Given data →
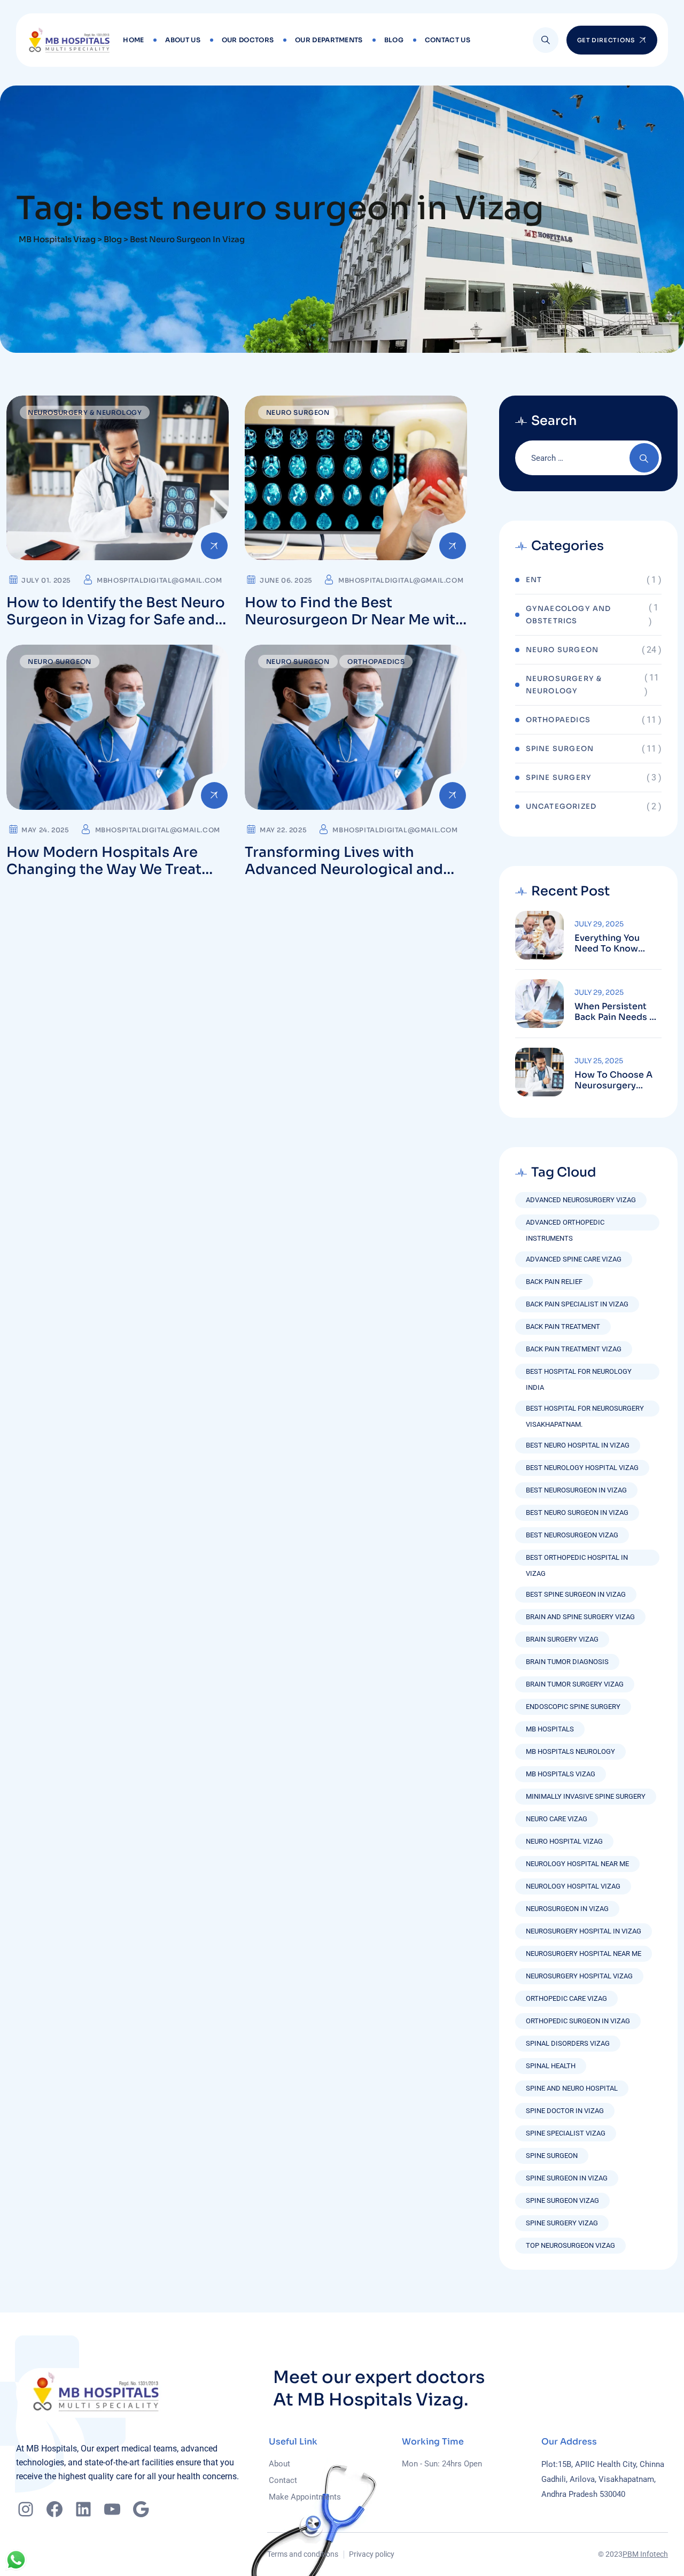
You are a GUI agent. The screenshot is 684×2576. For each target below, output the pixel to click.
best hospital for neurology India (579, 1373)
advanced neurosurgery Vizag (581, 1200)
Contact (283, 2480)
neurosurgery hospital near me (583, 1954)
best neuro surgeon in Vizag (577, 1513)
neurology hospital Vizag (573, 1886)
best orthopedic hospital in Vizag (577, 1559)
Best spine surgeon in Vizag (576, 1594)
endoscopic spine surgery (573, 1707)
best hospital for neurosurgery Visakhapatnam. (585, 1410)
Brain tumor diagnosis (567, 1662)
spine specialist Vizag (565, 2133)
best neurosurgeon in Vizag (576, 1490)
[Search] (545, 40)
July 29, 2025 (599, 924)
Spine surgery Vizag (562, 2223)
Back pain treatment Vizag (573, 1349)
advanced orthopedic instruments (565, 1224)
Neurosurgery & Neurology (85, 412)
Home (133, 40)
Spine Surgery (559, 777)
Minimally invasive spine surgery (586, 1796)
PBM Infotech (645, 2554)
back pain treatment (563, 1326)
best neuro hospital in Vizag (577, 1445)
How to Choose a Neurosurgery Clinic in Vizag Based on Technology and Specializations (613, 1080)
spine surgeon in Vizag (567, 2178)
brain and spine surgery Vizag (580, 1617)
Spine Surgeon (560, 748)
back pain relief (554, 1282)
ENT (534, 579)
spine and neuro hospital (572, 2088)
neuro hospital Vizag (564, 1841)
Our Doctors (248, 40)
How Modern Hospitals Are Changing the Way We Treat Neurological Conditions (103, 869)
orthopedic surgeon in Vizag (578, 2021)
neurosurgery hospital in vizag (583, 1931)
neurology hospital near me (577, 1864)
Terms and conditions (302, 2554)
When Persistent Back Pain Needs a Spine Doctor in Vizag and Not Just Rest (616, 1012)
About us (182, 40)
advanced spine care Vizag (573, 1259)
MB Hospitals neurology (570, 1751)
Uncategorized (561, 806)
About (279, 2464)
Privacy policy (371, 2554)
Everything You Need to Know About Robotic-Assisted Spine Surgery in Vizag (611, 943)
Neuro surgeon (298, 412)
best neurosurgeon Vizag (572, 1535)
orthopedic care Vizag (566, 1998)
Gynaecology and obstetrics (568, 614)
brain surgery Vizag (562, 1639)
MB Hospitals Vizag (560, 1774)
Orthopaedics (376, 661)
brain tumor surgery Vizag (575, 1684)
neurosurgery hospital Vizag (579, 1976)
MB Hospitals (550, 1729)
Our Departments (329, 40)
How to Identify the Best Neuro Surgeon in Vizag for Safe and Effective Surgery (115, 620)
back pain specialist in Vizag (577, 1304)
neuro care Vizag (556, 1819)
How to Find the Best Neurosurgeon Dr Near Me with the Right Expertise (354, 620)
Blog (393, 40)
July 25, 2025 (598, 1060)
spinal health (551, 2066)
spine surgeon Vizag (562, 2200)
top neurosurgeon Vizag (570, 2245)
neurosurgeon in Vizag (567, 1909)
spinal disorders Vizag (568, 2043)
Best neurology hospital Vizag (582, 1468)
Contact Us (447, 40)
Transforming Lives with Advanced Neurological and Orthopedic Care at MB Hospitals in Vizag (344, 878)
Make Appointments (305, 2497)
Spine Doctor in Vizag (565, 2111)
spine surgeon (552, 2156)
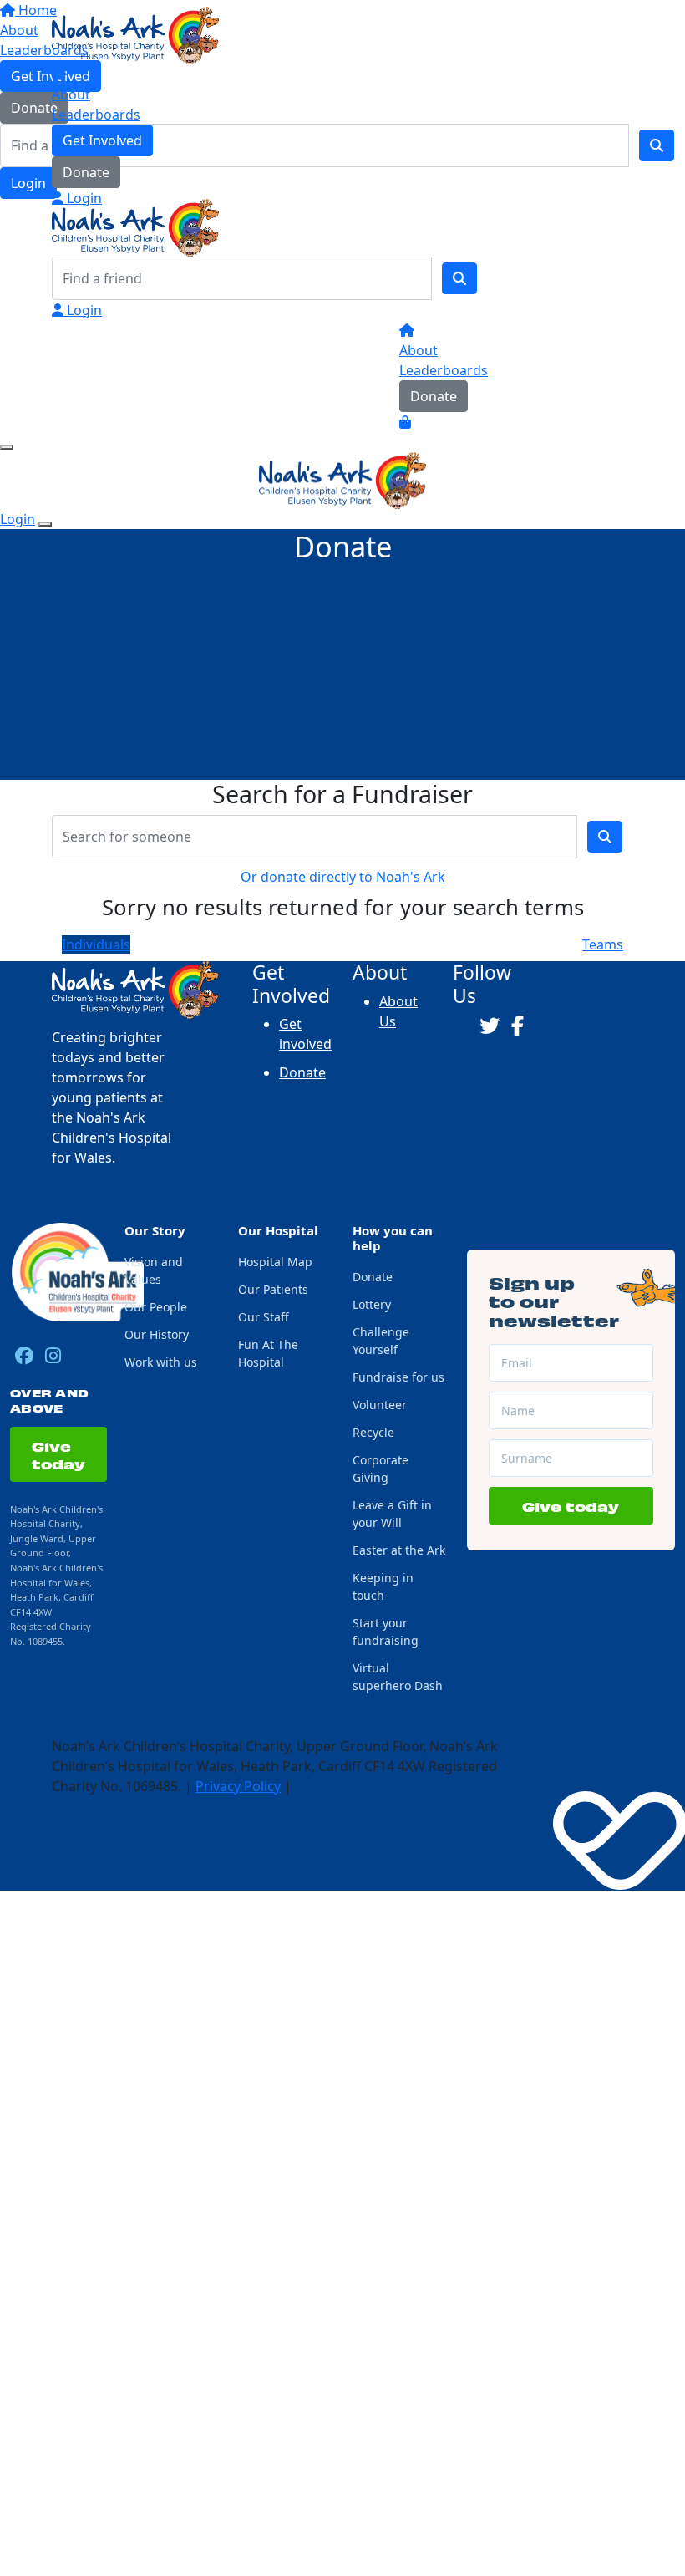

Goal of the exercise → After reading the records above, give the number of lines that include "About", and add nothing else.

Solution to this exercise → 3